Screenshot of the Automated Persona Generation System generating six personas based on Facebook data. Note the images for each persona and the demographic information that appears on the cursor rollover of one of the images

Yet, there are numerous research and development fronts that we are pursuing in the future to enhance the impact of this research. Given the reliance on streams of social media data, we could certainly implement direct access to the foundational customer data for the content creators, as suggested by (Faily and Flechais 2011) and also to persona campaigns, as suggested by (Judge et al. 2012), where updates concerning the personas are continually sent to the content creators. This feature may be important, as it appears that designers like continued access to the actual customer data, aside from the persona itself, to aid them in their design decisions (Judge et al. 2012). In this work, we use NMF as the basis for our persona generation. To identify customer segments, we are also investigating other prominent and advanced approaches besides NMF such as convergent NMF (Mirzal 2014), PCSNMF decomposition (Shi et al. 2015a), and rank-adaptive NMF (Shan et al. 2018). Also, we used the LDA topics for characterizing videos based on video headlines. However, there are many other candidate features (Zarrinkalam et al. 2018). Carefully selecting an increased number of features could improve the performance of our model. Most importantly, as mentioned above, we will conduct an in-depth field evaluation, such as that reported in (Dittmar and Hensch 2015), of the system with actual journalists, both producers and editors.

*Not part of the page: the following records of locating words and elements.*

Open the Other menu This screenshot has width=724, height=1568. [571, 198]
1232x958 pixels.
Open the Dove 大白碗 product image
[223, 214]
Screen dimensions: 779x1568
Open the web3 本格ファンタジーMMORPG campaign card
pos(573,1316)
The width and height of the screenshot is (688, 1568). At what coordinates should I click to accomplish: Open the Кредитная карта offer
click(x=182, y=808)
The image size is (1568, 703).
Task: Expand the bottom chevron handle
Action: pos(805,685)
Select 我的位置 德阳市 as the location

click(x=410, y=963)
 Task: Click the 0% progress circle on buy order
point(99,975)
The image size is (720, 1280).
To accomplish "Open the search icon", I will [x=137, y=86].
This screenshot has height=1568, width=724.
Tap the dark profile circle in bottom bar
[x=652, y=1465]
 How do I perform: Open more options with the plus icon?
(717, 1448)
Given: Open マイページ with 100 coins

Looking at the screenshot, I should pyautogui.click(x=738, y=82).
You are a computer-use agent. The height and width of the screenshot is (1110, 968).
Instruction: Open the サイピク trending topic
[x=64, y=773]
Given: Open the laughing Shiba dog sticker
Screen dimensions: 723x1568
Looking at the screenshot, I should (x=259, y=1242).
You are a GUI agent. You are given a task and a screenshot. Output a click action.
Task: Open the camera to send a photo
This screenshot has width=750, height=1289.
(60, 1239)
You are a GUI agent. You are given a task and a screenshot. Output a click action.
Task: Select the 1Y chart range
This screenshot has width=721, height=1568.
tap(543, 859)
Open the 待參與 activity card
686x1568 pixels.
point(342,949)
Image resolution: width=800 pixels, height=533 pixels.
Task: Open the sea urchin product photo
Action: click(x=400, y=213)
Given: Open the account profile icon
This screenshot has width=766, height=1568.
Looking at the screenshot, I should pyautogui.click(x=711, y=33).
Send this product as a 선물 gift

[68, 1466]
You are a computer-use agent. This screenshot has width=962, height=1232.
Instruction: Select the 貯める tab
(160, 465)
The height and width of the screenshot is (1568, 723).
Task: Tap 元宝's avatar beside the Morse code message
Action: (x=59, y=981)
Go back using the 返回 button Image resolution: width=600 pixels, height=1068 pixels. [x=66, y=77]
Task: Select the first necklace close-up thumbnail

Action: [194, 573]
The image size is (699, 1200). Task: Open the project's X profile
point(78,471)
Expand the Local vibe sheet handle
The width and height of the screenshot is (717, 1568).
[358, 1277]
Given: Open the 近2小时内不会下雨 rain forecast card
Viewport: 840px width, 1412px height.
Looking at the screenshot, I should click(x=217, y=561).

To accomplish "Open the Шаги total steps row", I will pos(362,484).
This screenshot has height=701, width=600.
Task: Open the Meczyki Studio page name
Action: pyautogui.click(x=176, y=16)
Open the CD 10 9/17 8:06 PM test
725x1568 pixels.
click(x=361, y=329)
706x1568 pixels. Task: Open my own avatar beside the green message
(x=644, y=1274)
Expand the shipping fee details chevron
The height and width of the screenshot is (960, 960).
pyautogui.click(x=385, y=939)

We consider this research is a starting point for leveraging behavioral and demographic customer segments from social media analytics data for a vast number of other applications and services with minimal manual efforts. If we can leverage additional rich information concerning a consumer, such as an ethnicity, socio-economic status, and precise location, our approach and results would become even more useful. For future research, we are exploring these avenues. For example, it might be possible to extract demographic information using shared links on Facebook (An et al. 2016a), via Twitter, or via Google + profiles. Links shared on Facebook could reveal information about the customers, such as socio-economic status, as the links reveal particular interests. There has been prior research showing that affluent customers visit more high-end luxury product websites, while budget-conscious customers visit price aggregation or discount websites. Thus, the socio-economic status of the consumer can be distinguished by the websites they visited (Odlyzko 2003). Other features, such as psychographics, political orientation, and brand affiliations could also be associated with the personas based on interest mapping.

10 Conclusion

In this research, we show that personas can be rapidly and automatically created from large-scale, aggregated customer data from major online platforms, resulting in personas that are based on behavioral data that reflect real people and created from sizeable data quantities permitting quantitate analysis. We evaluated our persona generation methodology, showing that our method generates actual and stable personas that are predictable. Although specifically focusing on digital content creators, our approach is flexible and resilient for application in a wide range of contexts where customer-centric data needs to be transformed into easy-to-understand representations for decision-making and customer insights.